The first point to make is that femtos are very poorly-suited to visitor-heavy locations, as they are single operator only. I'm not sure that a council would want to improve coverage or costs for just 25% of visitors. Obviously, they could confine the benefits just to employees, though - assuming the signal doesn't mess up macro-network coverage for visitors with interferece, deep inside the building. There's possibly some clever stuff that could be done with roaming - so maybe deals can be cut which enable Big Corporation Inc to say "cheap calls for all our overseas vistors while on the premises" although that's not as easy as it sounds either.

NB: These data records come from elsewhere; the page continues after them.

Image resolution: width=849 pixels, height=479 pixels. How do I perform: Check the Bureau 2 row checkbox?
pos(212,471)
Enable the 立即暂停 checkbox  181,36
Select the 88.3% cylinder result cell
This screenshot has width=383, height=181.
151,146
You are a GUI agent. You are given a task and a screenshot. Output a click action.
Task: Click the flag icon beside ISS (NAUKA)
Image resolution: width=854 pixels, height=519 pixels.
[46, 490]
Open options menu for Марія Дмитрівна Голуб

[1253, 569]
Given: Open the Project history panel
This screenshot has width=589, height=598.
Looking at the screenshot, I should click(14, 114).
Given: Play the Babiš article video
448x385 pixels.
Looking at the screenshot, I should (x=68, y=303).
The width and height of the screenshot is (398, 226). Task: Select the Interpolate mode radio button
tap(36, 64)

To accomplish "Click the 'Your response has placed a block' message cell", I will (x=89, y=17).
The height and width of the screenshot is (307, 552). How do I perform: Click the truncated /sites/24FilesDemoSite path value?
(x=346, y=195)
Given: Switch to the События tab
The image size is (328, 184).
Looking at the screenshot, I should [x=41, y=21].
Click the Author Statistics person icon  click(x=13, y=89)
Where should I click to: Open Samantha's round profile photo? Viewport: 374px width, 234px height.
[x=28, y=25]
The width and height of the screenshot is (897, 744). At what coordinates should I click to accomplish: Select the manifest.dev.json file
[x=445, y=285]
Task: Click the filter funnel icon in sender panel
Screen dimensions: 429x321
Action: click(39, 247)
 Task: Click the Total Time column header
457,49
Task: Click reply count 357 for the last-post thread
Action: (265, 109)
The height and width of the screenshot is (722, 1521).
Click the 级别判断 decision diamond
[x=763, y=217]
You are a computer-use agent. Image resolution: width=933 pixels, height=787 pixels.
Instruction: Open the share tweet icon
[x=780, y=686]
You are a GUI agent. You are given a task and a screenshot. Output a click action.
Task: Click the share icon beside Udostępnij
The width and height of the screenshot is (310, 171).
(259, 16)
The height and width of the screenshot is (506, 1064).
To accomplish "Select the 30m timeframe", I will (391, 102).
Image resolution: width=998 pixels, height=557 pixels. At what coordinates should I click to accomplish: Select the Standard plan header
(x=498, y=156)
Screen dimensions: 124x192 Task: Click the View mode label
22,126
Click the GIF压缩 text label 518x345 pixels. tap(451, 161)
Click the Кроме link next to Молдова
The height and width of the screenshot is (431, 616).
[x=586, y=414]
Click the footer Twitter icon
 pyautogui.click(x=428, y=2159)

There might also be some other "hotspot" business cases for cafes or hotels or airports (eg the "free mobile broadband" business models I discuss in my recent report). I could certainly imagine a sign on (for example) Costa Coffee, saying "Free HSPA access for T-Mobile users". Is that "enterprise femto" if it's the coffee chain paying the bill?


I reckon that ip.access knows more than most in this sector about the corporate market. After all, it was pitching the concept of enterprise picocells back when I first met them in 2001. I remember mentioning to the CEO at the time that it wasn't as easy as it looked, and that the usual problems of attaching an operator-owned box to the corporate-owned LAN would apply (demarcation points, VLANs, firewalls, support, management, monitoring again etc). Over time, I was proved right, and the majority of its picocells in business environments (I think) have been put in singly, often with a completely separate backhaul connection rather than sharing the LAN. They've done some analysis on picos vs. femtos which I'm inclined to agree with as it reduces the need for things like femto-femto handoff - but neither is easy, either technically, operationally or commercially.

So, I wouldn't be surprised to see a few instances enterprise-ish femtos appearing in 2010-2011. But I'm not expecting to see "Company X deploys Operator Y's femtos throughout its new campus site and integrates with IP-PBX vendor Z's infrastructure" for a long time yet. It's not just a case of hanging a couple of cellular access points off an existing LAN.